| DESCRIPTION OF THE TASK |
All of the entries are to be repeated exactly, with no pictures included.
[PROVIDED DATA]
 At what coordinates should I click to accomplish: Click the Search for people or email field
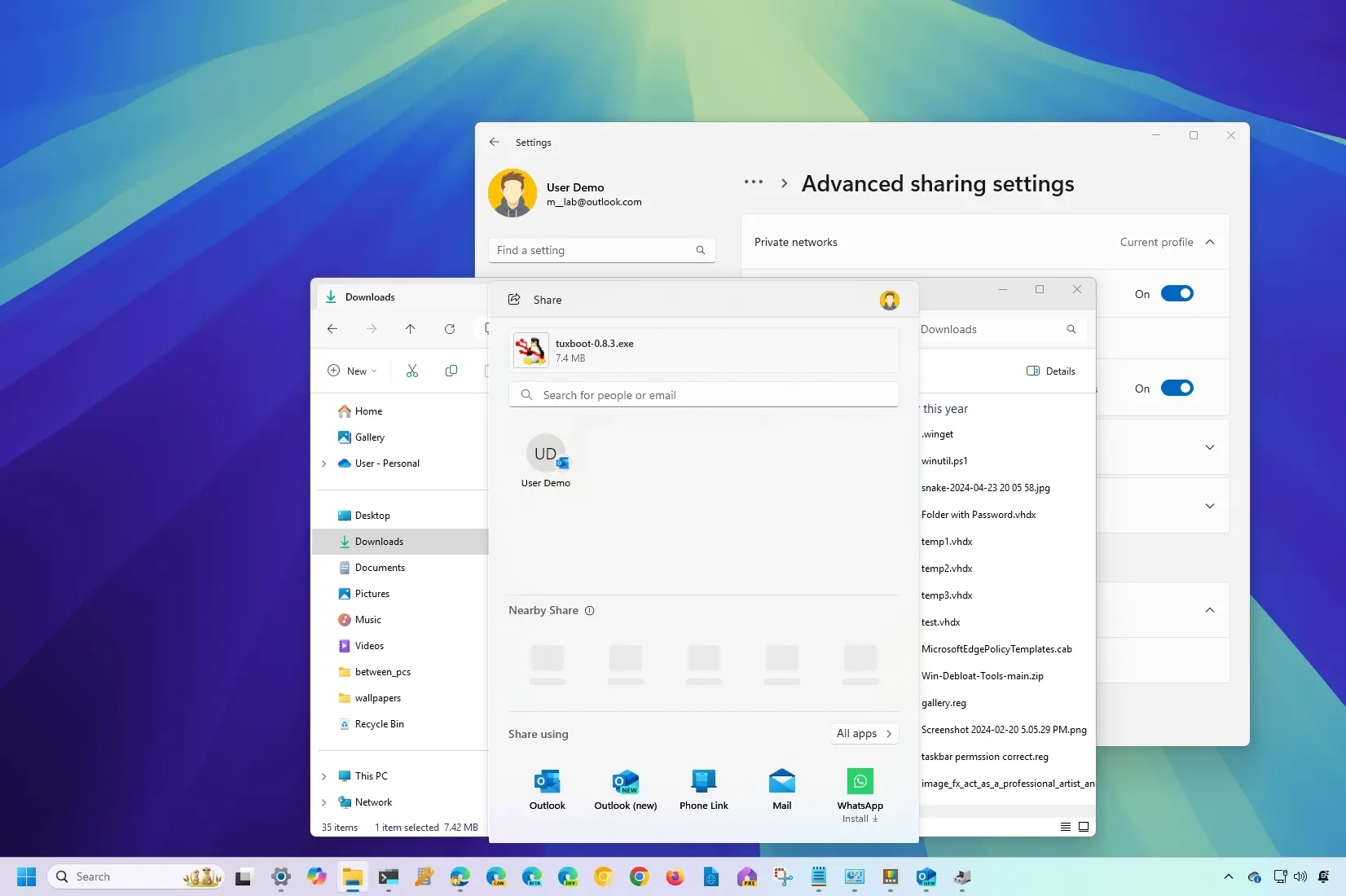(704, 395)

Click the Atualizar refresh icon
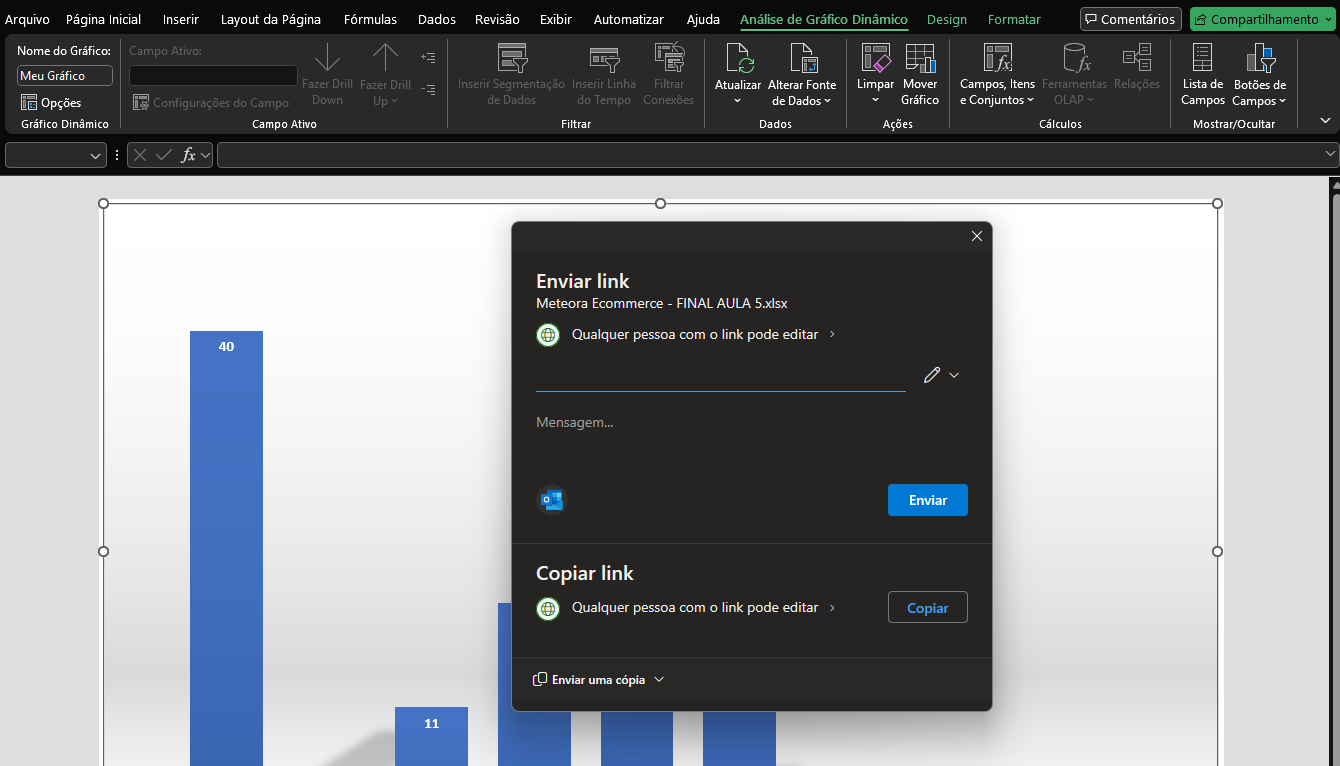738,60
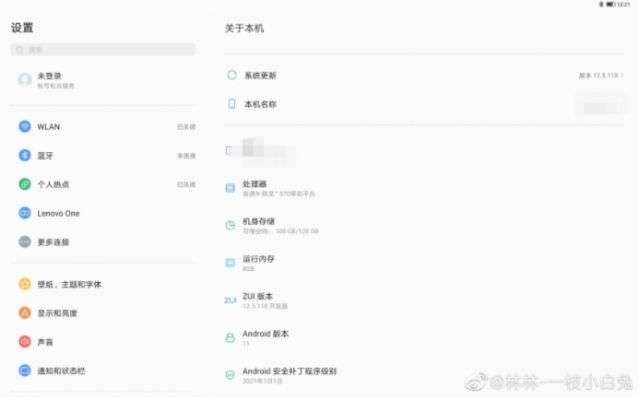This screenshot has height=400, width=640.
Task: Open wallpaper, themes and fonts icon
Action: pos(25,284)
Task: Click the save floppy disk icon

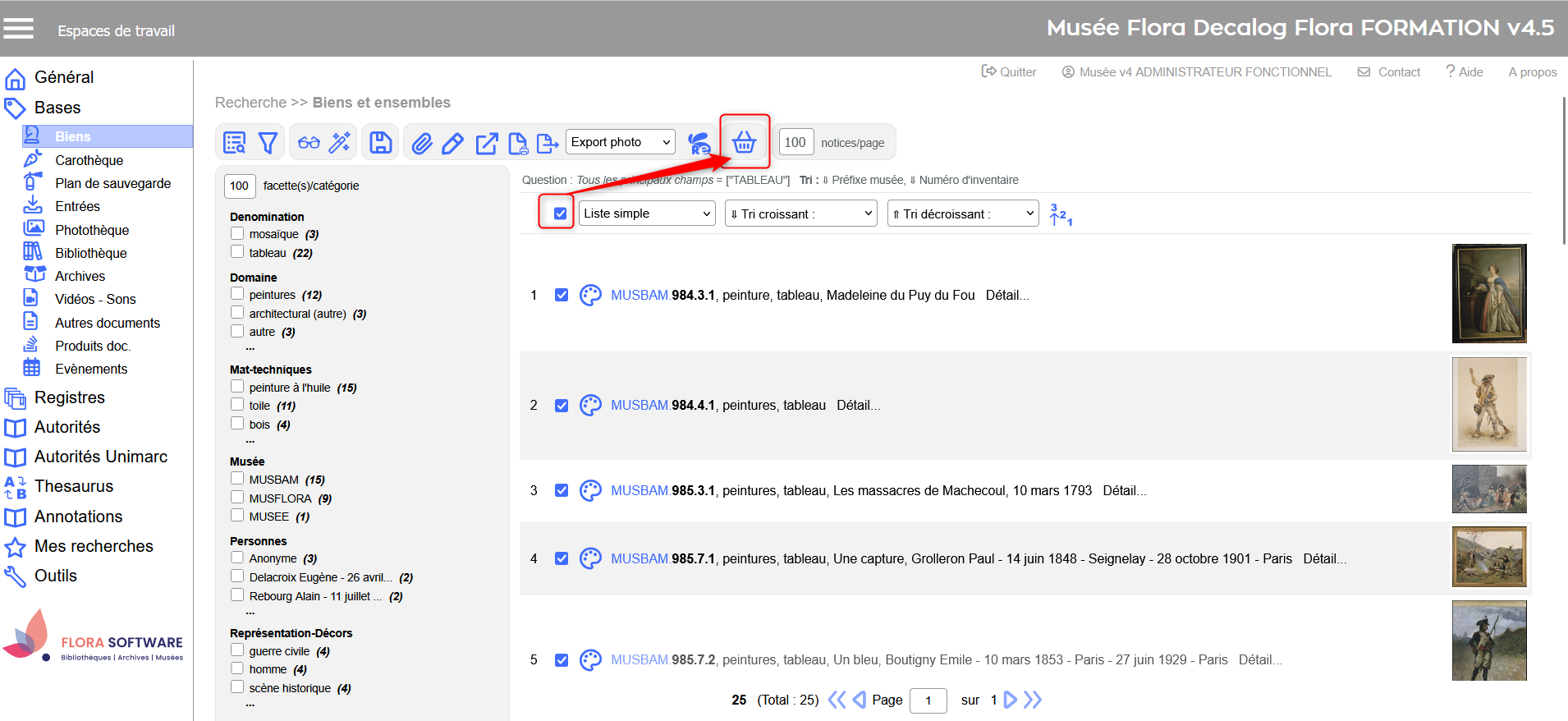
[/PROVIDED DATA]
| SOLUTION |
 At what coordinates should I click to accomplish: Click the Search for people or email field
(704, 395)

Click the Atualizar refresh icon
738,60
This screenshot has height=400, width=640.
Task: Open wallpaper, themes and fonts icon
Action: pos(25,284)
Task: Click the save floppy disk icon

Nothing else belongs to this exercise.